### Task goal
Rewrite the lines from the one containing "Click Tasks Done for the Materials row" through the one containing "coord(286,75)", replacing every "dropdown" with "menu" and changing nothing else.

(Word and element pointing entries)
=====

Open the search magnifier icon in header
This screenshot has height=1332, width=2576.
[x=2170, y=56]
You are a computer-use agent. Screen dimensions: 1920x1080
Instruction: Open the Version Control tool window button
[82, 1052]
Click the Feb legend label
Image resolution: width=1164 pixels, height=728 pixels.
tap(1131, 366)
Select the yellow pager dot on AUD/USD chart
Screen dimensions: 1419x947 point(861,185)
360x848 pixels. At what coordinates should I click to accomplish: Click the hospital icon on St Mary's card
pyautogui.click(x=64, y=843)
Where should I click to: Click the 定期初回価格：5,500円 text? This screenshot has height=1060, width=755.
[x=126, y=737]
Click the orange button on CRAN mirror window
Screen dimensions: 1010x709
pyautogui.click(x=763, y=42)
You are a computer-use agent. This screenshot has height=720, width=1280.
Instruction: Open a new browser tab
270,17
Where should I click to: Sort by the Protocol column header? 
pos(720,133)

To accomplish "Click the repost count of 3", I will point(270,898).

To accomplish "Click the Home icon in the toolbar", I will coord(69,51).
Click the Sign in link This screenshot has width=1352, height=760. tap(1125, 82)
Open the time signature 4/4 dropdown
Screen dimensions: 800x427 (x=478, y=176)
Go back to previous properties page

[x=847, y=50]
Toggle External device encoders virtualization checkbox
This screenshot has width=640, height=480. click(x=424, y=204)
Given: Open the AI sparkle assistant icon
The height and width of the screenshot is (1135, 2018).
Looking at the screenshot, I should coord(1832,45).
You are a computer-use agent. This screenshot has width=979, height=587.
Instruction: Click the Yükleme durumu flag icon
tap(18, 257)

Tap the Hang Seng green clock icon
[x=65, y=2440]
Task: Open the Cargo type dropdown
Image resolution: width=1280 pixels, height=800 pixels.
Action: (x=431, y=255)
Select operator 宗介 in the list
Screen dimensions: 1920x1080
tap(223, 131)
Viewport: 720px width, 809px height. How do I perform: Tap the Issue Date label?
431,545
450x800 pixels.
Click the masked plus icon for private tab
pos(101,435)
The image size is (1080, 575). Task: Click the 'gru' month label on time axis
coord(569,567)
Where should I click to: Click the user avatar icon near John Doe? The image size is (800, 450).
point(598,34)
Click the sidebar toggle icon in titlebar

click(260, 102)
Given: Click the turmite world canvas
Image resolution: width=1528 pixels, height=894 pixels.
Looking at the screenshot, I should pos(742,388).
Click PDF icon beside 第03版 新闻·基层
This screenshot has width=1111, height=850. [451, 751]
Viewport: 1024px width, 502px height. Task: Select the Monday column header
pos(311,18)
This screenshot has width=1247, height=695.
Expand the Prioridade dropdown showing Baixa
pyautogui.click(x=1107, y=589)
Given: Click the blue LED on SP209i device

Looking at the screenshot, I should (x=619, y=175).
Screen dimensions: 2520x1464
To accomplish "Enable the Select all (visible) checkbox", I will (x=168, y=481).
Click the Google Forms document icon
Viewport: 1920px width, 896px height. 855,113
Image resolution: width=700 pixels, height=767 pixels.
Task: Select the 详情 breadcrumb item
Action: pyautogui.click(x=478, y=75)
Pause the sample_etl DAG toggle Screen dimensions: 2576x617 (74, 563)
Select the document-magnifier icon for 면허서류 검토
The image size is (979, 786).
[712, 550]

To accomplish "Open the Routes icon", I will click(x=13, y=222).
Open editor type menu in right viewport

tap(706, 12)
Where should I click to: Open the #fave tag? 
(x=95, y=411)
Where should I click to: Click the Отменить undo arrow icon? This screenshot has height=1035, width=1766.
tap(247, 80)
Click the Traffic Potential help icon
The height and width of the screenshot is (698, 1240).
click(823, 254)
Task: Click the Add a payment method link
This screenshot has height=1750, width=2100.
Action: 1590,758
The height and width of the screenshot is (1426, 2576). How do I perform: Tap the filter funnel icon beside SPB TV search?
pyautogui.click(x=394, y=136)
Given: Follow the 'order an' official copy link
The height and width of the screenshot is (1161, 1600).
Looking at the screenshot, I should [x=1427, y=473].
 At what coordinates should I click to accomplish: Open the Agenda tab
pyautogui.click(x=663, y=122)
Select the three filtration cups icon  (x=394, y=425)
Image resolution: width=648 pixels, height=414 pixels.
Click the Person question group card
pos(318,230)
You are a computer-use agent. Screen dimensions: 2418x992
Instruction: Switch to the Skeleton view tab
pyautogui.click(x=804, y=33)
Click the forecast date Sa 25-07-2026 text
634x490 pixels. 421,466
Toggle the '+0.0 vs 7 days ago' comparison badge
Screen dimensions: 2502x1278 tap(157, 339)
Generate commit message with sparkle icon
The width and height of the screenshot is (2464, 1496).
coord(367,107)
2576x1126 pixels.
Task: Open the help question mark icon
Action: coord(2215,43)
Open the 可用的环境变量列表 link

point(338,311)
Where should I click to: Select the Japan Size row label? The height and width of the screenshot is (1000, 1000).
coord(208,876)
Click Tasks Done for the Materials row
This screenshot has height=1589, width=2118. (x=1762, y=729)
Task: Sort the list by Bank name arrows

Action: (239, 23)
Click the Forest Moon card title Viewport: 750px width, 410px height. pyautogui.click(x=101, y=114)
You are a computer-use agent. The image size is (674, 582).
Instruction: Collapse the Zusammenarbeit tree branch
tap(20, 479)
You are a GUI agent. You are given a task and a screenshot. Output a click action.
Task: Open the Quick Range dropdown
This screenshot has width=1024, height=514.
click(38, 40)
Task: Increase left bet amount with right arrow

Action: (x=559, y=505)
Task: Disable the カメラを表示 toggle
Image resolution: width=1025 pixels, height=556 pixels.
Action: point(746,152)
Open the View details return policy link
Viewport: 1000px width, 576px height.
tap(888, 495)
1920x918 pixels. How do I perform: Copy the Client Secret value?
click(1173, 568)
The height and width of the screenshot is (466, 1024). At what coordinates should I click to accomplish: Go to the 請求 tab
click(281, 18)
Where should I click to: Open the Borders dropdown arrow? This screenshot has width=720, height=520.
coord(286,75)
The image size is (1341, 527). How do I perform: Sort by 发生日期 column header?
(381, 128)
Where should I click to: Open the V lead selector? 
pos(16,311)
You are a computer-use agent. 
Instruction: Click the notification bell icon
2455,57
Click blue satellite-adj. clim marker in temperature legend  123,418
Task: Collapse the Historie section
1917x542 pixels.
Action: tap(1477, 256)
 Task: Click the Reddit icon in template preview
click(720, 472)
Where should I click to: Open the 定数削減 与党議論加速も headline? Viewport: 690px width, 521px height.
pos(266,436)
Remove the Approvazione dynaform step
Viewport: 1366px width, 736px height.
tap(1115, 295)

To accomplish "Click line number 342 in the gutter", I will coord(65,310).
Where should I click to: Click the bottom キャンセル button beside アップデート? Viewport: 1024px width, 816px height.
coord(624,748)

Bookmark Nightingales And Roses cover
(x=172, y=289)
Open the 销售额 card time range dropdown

=====

### Complete answer
Click Tasks Done for the Materials row
This screenshot has height=1589, width=2118. (x=1762, y=729)
Task: Sort the list by Bank name arrows

Action: (239, 23)
Click the Forest Moon card title Viewport: 750px width, 410px height. pyautogui.click(x=101, y=114)
You are a computer-use agent. The image size is (674, 582).
Instruction: Collapse the Zusammenarbeit tree branch
tap(20, 479)
You are a GUI agent. You are given a task and a screenshot. Output a click action.
Task: Open the Quick Range menu
This screenshot has width=1024, height=514.
click(38, 40)
Task: Increase left bet amount with right arrow

Action: (x=559, y=505)
Task: Disable the カメラを表示 toggle
Image resolution: width=1025 pixels, height=556 pixels.
Action: point(746,152)
Open the View details return policy link
Viewport: 1000px width, 576px height.
tap(888, 495)
1920x918 pixels. How do I perform: Copy the Client Secret value?
click(1173, 568)
The height and width of the screenshot is (466, 1024). At what coordinates should I click to accomplish: Go to the 請求 tab
click(281, 18)
Where should I click to: Open the Borders menu arrow? This screenshot has width=720, height=520.
coord(286,75)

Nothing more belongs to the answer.